Our team of Malawian data staff is a diverse and hardworking group; some are shown in the photo below. Chifuniro is from Likoma Island, an island in Lake Malawi with population 12,000. He is vegetarian, runs an hour a day, wants to be an accountant, and has
a stunningly beautiful girlfriend, Efi, who joined us for lunch one day and was too shy to answer some of Susan’s probing questions. He has an accounting certificate but needs a master’s for a good job, and may not be able to afford the education. I asked where he met Efi, and he said they attended the same school. “You were classmates?” I asked. “No, I finished before she did,” he said, “but I spotted her.” The Malawians speak English in an old-fashioned British style which they picked up during British colonization. Gift (love that name!) and Leeness are engaged to each other; they met while working on a previous round of the survey. Another of our staff, Austin, has endured great hardship in his life: he lost his mother at the age of 3, and his father at the age of 16. He has since lost all his siblings (2 brothers and 1 sister) – most recently his brother who left him 4 orphans to care for. When he was a teenager, a Peace Corps Volunteer in his village saw how intelligent he was and paid his school fees so he could finish high school. He is involved with a lot of community-based organizations (CBOs), which are voluntary service organizations founded and supported by the community (unlike NGOs whose support is usually external to the community they serve). He is cheerful when I talk to him at meals, and on our team he works with integrity and concentration. I asked how he does it – how could he be happy in spite of all that hardship. And he responded that his Peace Corps friend once told him that although he’d experienced a lot of hardship, it would do himself no good to complain; instead he should try to be happy with the present moment and remember that the future could be better. He felt pretty bad when he heard those words but went home and reflected on it and decided that she was right! “Why not appreciate this day,” he said to me, smiling, “those other things are in the past! The future can bring something different!” The extent to which he’s been able to integrate this philosophy seems to help him a lot, but this does not mean that his grief is gone. When he described the CBOs he’s involved with to me, he said they all relate to AIDS prevention and treatment, and do a lot of work with AIDS orphans. “Sometimes when I see those orphans, I feel so sad,” he said, his voice trailing off, and I felt very sad sitting there with him. Then he abruptly got up, said “Thank you, have a good night,” and quickly exited the room.
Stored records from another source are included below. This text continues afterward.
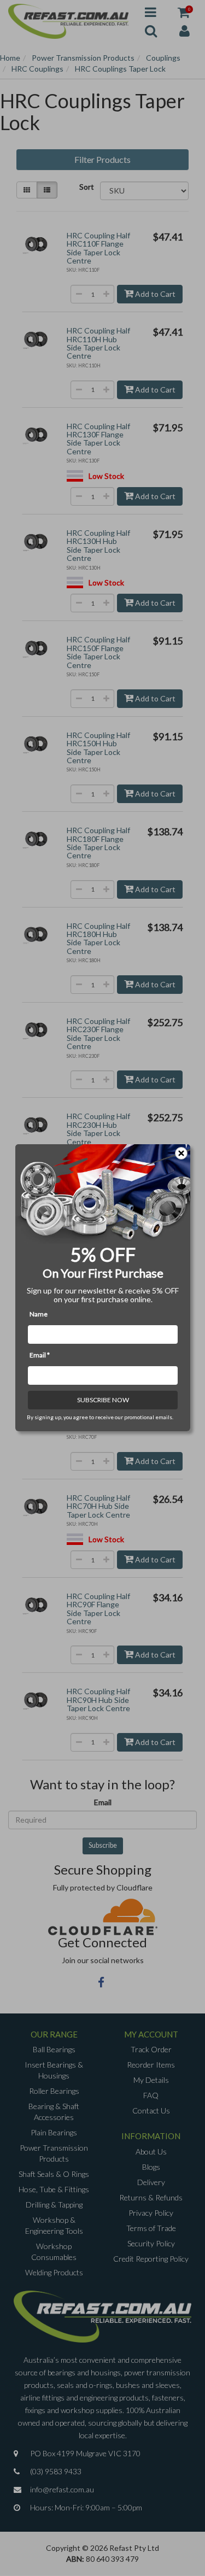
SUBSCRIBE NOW (102, 1400)
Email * (40, 1355)
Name (39, 1314)
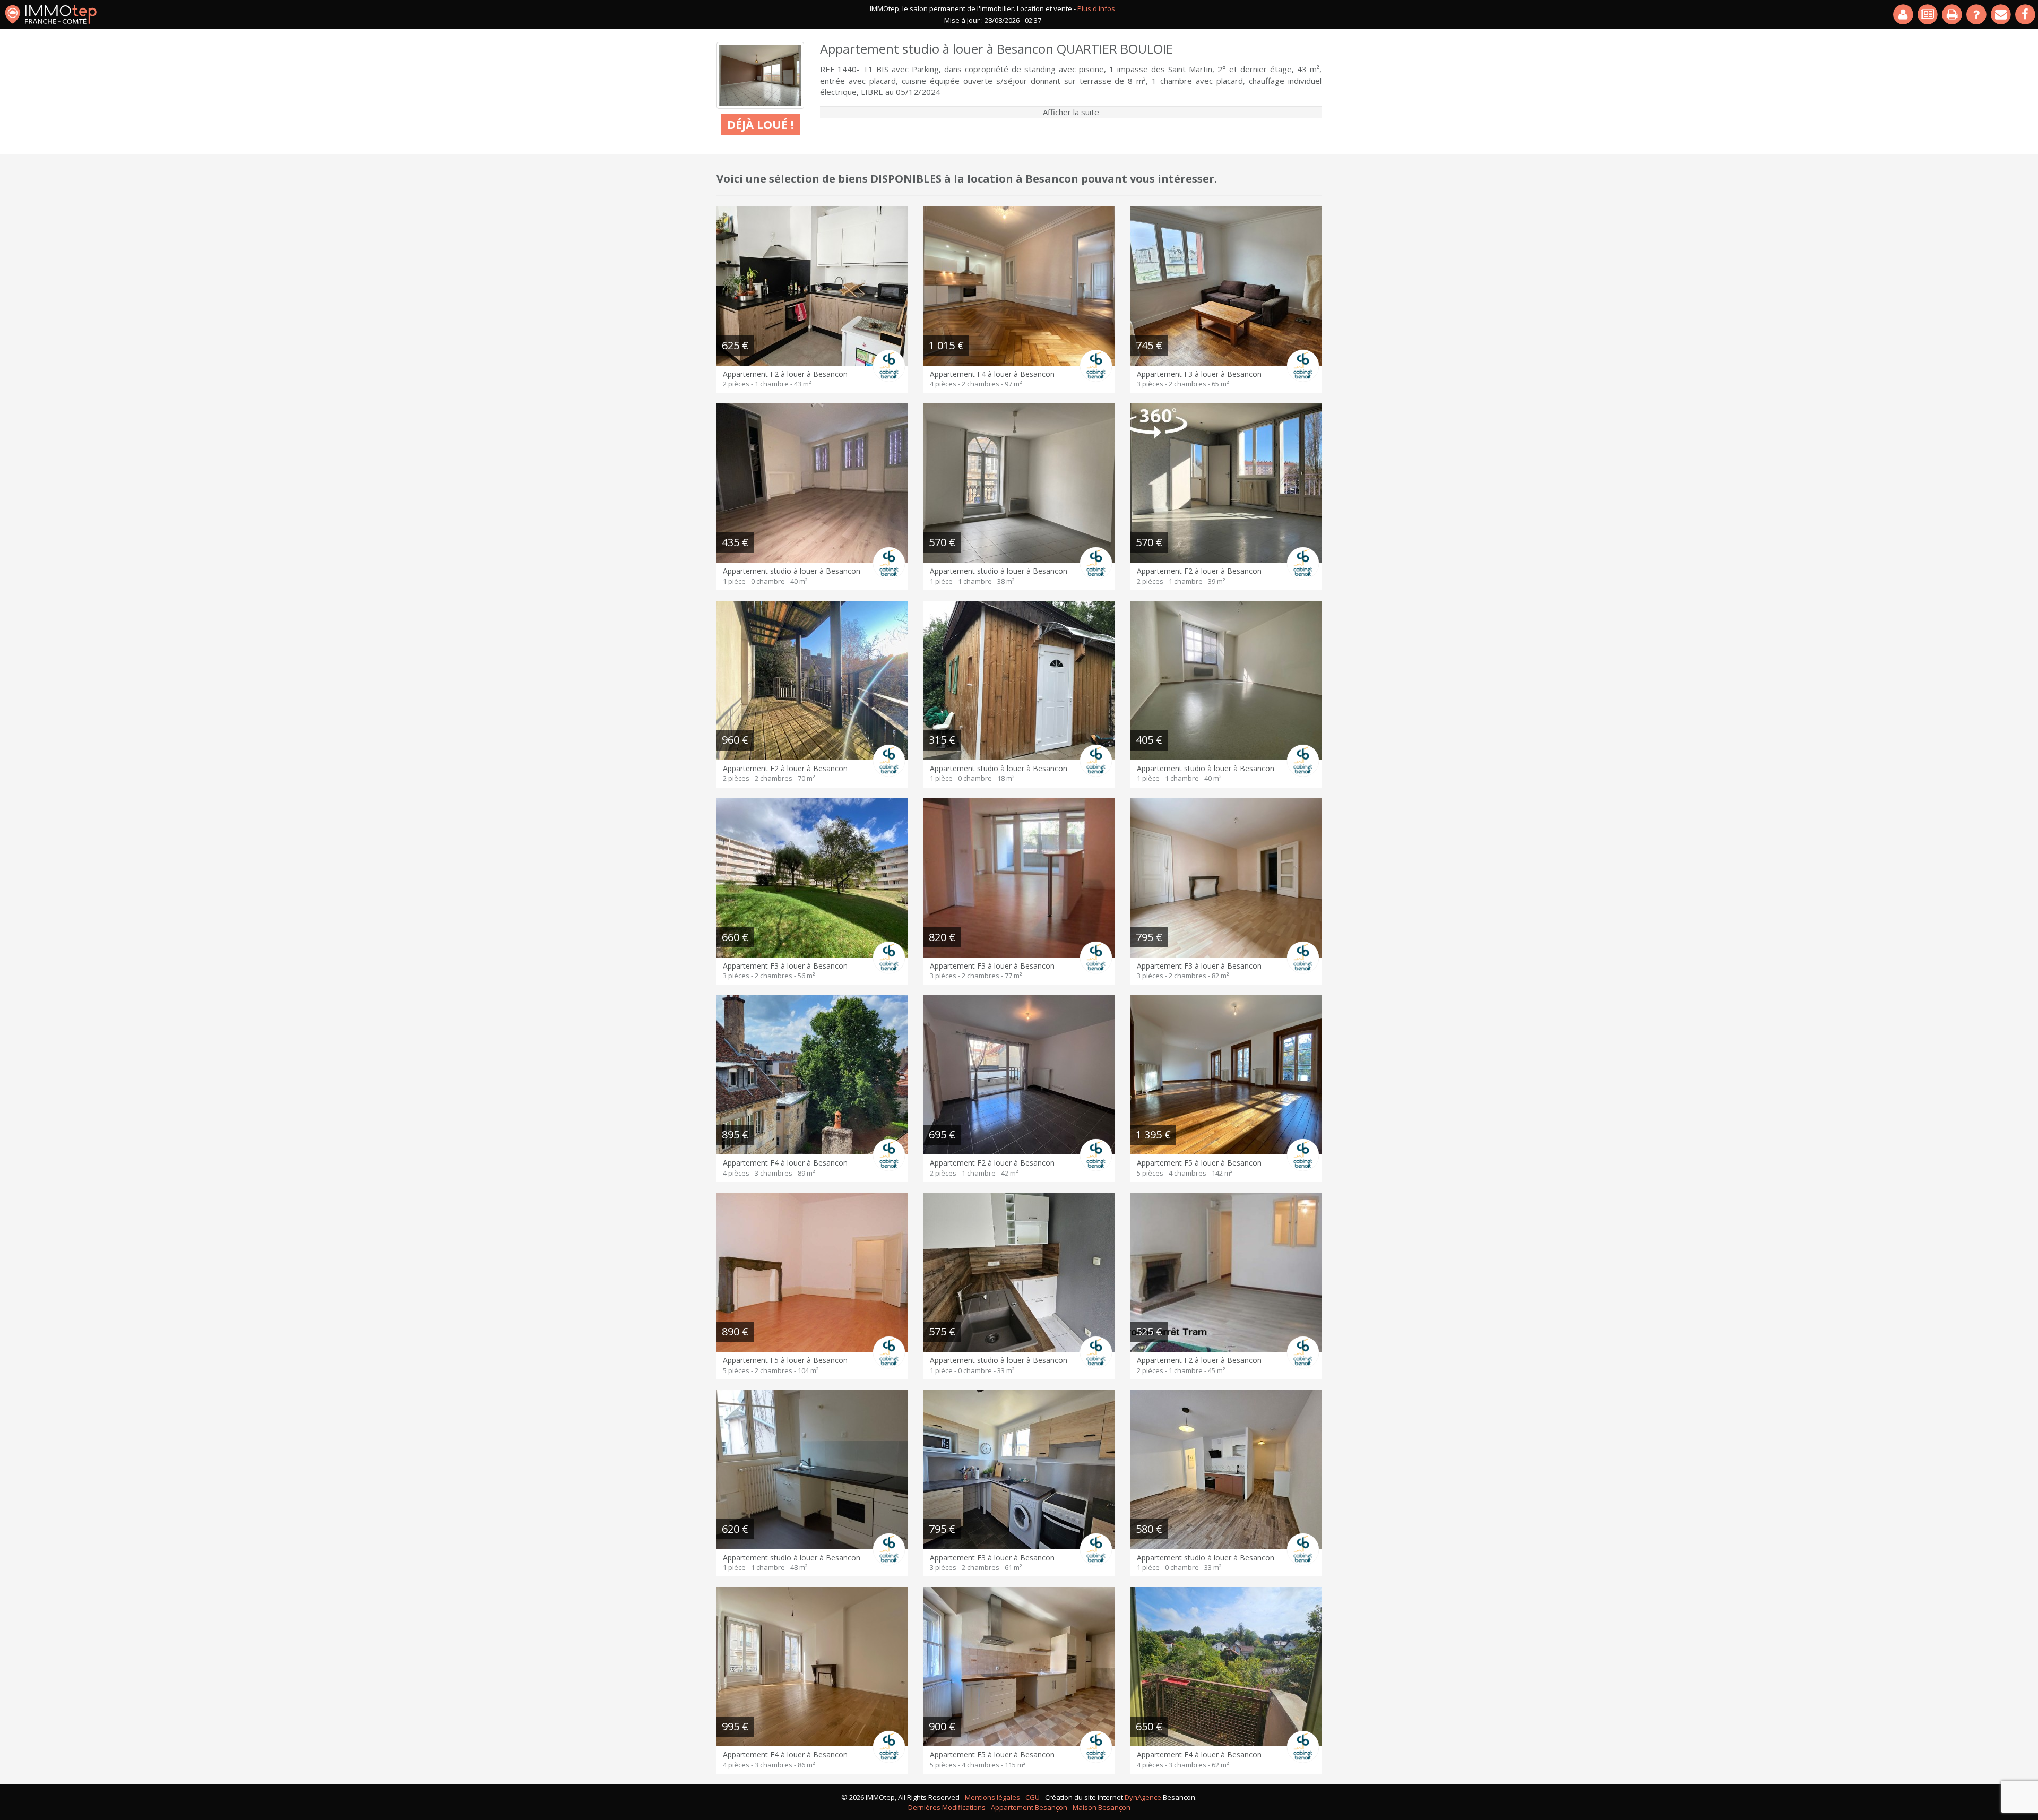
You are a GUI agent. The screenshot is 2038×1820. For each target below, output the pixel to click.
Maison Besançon (1101, 1807)
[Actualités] (1928, 14)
On our last night in Mchinji we were all sitting around after dinner, and Rubin asked Agness to sing – he noticed that while she does her data entry she’s always unconsciously harmonizing to whatever African gospel music is playing on the radio. She showed us all how to clap along, a quick light rhythm, and when she opened her mouth, I was transported! How can I possibly describe it? I felt I’d transcended this world of pain and misery. And when all the others effortlessly joined in harmonizing her, I was transported even farther away, to some perfect place and tears were in my eyes. There was no sense of time, and everything felt resolved.
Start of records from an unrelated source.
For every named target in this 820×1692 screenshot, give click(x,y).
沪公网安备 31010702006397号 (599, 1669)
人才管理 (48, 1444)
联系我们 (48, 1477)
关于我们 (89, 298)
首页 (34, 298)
When she finished, I asked what the meaning was of the song. She said the Chichewa words meant, “There is no person like Jesus.” These people, they know what life is about.

2 comments:

Blind Dog Megan said...

So many wonderful people you are meeting! Keep up the good work, sounds like a beautiful place.

Unknown said...

Hi Gail! Sounds like such an interesting place. You are an excellent writer...making me feel like I am right there with you!